Here's a run I took on Tuesday with a gang of eight Rubicons, a plain old Wrangler, a beat up CJ-5 and me, all part of the "Prescott Off-Road No Club Club". https://www.meetup.com/The-Off-Road-AZ-No-Club-Club/
The trip was called "Verde Canyon RR via FR-155" and went from Perkinsville Road (north of Jerome) to the railroad tracks where the Verde Canyon Railroad runs their daily sightseeing trips to Perkinsville in the valley north of Clarkdale. Originally the guy leading the trip ranked the run as a "3.0" but raised it to a "3.5" on what I assumed was the standard "scale of 10" so I thought it would be a nice, mild scenic drive with just a few bumps along the way. Insert a loud grunt here, it was nothing at all like that. The 3.5 part was the first mile or so of the section on FR-155. As we progressed along the route it became increasingly difficult and by the time we were heading down the grade into the Verde Valley I swear we were at or approaching a good solid 6 on that scale of 10. Rocks, washes and lots of shale going down became extremely difficult sliding back up. A friend in a beefed up JKU with huge tires and a winch led me back out because I was sure I was going to get stuck on the climb back up the mountain. The Trailhawk amazed everyone (myself included) when I managed to get all the way out unassisted and I can only attribute the success to the awesome power of the Trailhawk's unique powertrain. I was in low range and rock mode with the locker on for most of the climb out and I can say that the stock skid plates and (Rocky Road) rock rails certainly earned their keep as they took an awful beating in both directions of the run. I'm glad I had the Toyo Open Country II (LT) tires rather than the Firestones as I'm sure the rocks would have eaten the Firestone's sidewalls.
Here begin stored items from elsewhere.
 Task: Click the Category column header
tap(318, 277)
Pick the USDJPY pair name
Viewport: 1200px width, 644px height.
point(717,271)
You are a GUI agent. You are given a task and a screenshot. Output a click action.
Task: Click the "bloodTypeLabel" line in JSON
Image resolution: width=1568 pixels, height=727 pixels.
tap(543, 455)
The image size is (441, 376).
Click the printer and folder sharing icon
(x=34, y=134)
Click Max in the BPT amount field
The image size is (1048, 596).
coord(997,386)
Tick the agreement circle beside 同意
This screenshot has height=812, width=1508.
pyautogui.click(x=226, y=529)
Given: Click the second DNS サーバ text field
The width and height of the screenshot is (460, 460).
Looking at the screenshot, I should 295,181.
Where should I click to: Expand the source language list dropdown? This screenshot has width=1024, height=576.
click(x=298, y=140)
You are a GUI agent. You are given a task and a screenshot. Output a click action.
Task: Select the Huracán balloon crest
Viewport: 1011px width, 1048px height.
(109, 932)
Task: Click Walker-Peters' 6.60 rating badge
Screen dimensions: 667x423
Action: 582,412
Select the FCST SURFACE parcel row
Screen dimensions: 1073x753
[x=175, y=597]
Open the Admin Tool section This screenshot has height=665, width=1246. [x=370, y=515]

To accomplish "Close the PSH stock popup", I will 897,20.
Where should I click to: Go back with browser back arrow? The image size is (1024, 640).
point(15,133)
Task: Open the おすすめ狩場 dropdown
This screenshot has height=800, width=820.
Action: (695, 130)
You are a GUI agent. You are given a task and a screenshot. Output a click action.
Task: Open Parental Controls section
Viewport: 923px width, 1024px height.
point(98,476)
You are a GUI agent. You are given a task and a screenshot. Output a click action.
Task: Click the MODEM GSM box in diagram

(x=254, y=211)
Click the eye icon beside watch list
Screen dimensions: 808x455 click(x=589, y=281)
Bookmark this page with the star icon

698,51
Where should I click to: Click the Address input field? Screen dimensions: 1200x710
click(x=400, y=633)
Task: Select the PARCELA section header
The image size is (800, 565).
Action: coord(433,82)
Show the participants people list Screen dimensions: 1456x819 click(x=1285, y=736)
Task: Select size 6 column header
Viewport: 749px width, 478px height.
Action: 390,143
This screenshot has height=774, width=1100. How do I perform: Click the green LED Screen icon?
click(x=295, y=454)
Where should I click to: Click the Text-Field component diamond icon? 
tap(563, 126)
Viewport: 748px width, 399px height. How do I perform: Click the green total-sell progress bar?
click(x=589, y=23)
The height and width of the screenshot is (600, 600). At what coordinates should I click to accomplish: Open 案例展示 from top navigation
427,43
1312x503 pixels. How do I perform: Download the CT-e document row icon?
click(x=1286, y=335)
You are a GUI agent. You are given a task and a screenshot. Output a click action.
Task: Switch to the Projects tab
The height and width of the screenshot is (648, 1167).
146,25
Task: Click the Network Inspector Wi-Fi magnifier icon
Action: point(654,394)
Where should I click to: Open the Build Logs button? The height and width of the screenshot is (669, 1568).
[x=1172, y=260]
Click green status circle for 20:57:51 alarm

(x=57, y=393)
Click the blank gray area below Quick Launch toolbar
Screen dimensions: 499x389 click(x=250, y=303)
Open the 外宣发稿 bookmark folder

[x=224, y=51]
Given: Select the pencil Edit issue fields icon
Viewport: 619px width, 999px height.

If you want a real challenge, give it a try but plan on bringing a Rubicon along to lead the way and yank you out if you get stuck. I sure don't want to do that one again, the climb from Lake Pleasant to Crown King is a lot easier.
In case you want to see the route on a map, the "Prescott National Forest Motor Vehicle Use Map" shows most of the route along the top edge of the "Woodchute Wilderness" area. Follow route 318A east to FR-155 north to the end near the "Sycamore Siding" and from there you just follow along under the power line towers due East (mostly) and down into the valley. You can (not according to the track maintenance guys we ran into) cross the tracks and go all the way to the Verde River but once there, it is a one way trip and you have to double back to get out as there is no other route than the way you came in.
The only two incidents on the run were when the CJ-5 blew a fuse in his ignition system and he had to figure out the problem of his engine not running (and then fix it) and one guy in a Blue JKU who didn't understand the use of the long skinny gas pedal next to his brake. He was up near the front of the line and kept everyone slowed down such that only the few of us who were able to pass him got to the railroad tracks in time to see the daily train. The rest of the folks could only see the train passing by in the valley below as they came down the long hill.
Just for the record, the Rubicon drivers were all amazed that the Trailhawk had such capability. I insisted that they all pass that tidbit along to their 4x4 friends. I still find people underestimating the 9-speed tranny, computer modes and the locking rear.
This was one of those four wheel drive excursions where I am glad I went but would not ever want to challenge the route again unless I was in a Rubicon or a Razr. Check out the NCC link. In the comments are a video link and a bunch of pictures. I took the one with the locomotive passing by my Trailhawk. That's proof I made it!